Saturday, March 28, 2020


My father would have been 102 years old today.

As a young boy growing up in the 1950's and 60's, my dad was my hero. Actually, that is not the truth. I had two heroes, my dad and The Mick. 

Mickey Mantle was a product of the gods. His strength was herculean. He wore the wings of Hermes on his feet. He could beat you with a bunt or a 500 foot blast. He could track down every ball the batter mistakenly believed was destined for glory and would gun you down if you dared to challenge the lightning in his arm. He was the handsomest of men, with a smile to steal your heart.

Only later in my life would I learn he was also a person of many failings and that I had long been worshipping a false God.

But my dad never faltered. Until his dying day, at 61 years of age, he remained ever the same person I idolized from my first memories. A brilliant man, a success in his chosen field of work, a devoted husband, he was a father who gave all of himself, all of the time to two children who never, ever lacked certainty they were deeply and completely loved every moment of every day.

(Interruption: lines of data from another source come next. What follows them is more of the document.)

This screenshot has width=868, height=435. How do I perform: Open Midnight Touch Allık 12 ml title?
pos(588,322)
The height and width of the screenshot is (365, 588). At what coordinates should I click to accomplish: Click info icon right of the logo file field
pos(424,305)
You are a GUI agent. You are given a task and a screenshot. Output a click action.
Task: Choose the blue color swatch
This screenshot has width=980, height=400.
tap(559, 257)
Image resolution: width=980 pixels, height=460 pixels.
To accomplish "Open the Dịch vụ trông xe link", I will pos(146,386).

Sports was a particular bond for me and my dad, both of us natural athletes, both of us drawn to competition and both with a particular passion for baseball.

My most constant companion growing up was my mitt. It followed me everywhere and anywhere I went. And as my dad rushed home from work on countless days just to have a catch with me or to throw me a few pitches to hit, our lives coalesced around this game. Our backyard serving as home plate and pitcher's mound for an unbreakable alliance.

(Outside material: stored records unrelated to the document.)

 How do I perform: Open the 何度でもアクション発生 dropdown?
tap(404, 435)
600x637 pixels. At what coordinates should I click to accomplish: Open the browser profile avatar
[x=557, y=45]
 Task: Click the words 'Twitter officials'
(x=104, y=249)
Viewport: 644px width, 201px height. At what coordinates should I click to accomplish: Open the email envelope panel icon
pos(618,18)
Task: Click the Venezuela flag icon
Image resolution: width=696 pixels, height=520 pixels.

Our travels together to Yankee Stadium were like taking day trips to heaven. And when my dad caught a ball that Berra hit, well almost 50 years later it is still my favorite possession. As long as it remains with me, so does my dad.

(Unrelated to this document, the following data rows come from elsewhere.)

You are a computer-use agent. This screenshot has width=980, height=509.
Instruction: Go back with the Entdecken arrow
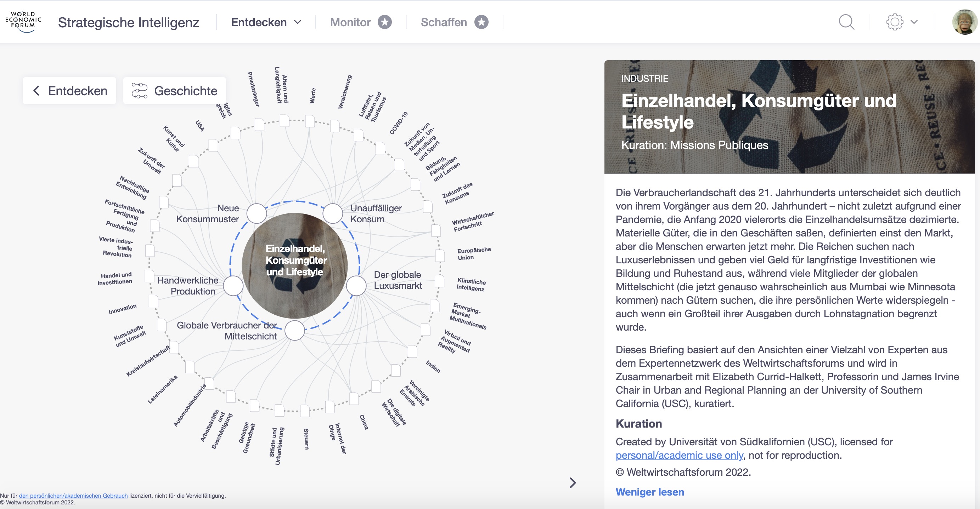(x=37, y=90)
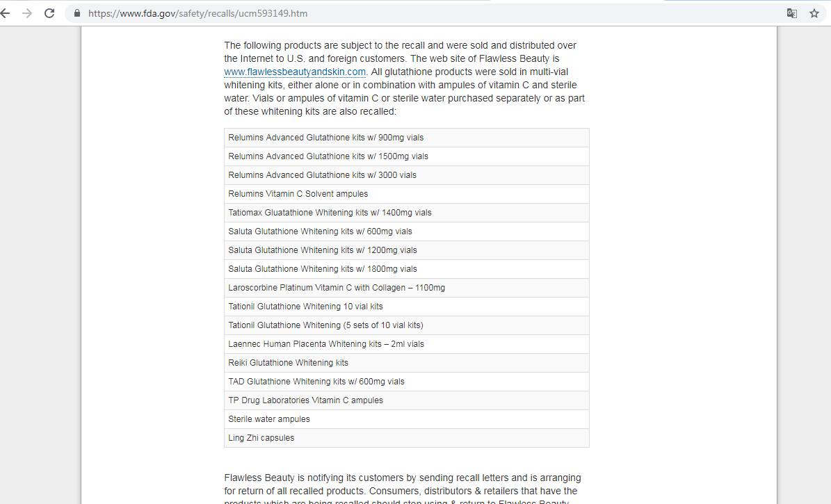Bookmark this page with the star

tap(814, 13)
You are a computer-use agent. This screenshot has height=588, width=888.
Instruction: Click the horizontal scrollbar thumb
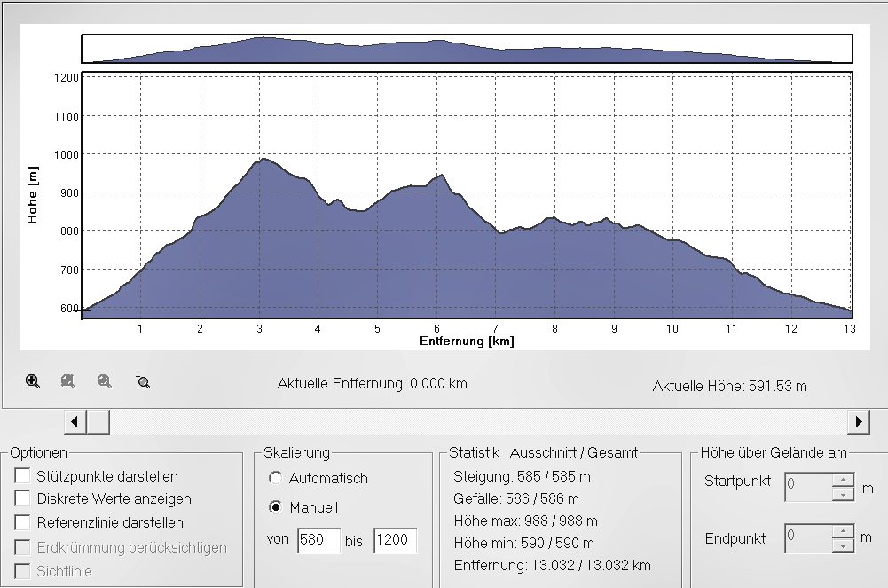tap(98, 421)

Game two of this most welcome season took place in Baltimore today. And my team again prevailed, this time by a count of 9 to 2. Masahiro Tanaka threw an impeccable five innings, striking out 8 O's and not allowing a single runner to arrive safely even one quarter of the way around the 360 foot diamond. Gleybar Torres homered for the second consecutive game. And, at least for one more day, 162 wins seems a distinct possibility.

But today belonged to the memory of my dad and to the game that meant so much to that little boy with two heroes.


Anonymous said...

Knowing the loving, giving, passionate, sensitive, bright, well written and fiercely committed advocate for all things right and just you are is to feel as though I know the Dad you so lovingly describe. Wishing you sweet memories today and always.


Anonymous said...

A very special tribute to your dad. Also brought back memories of Yankee Stadium with my dad who took me to see the likes of Mantle and Berra, who taught me how to keep score, who made father-daughter times special and who was my hero and role model. We were so lucky to have these amazing men in our lives.


Anonymous said...

i like when you write abut your parents. may you live as long as your dad would have been-well, at least 100. lois

Anonymous said...

Loved this piece. It brings me back to Yankee games with my Dad as well.


Anonymous said...

A beautiful tribute to your father, who, very wisely, made you a baseball fan.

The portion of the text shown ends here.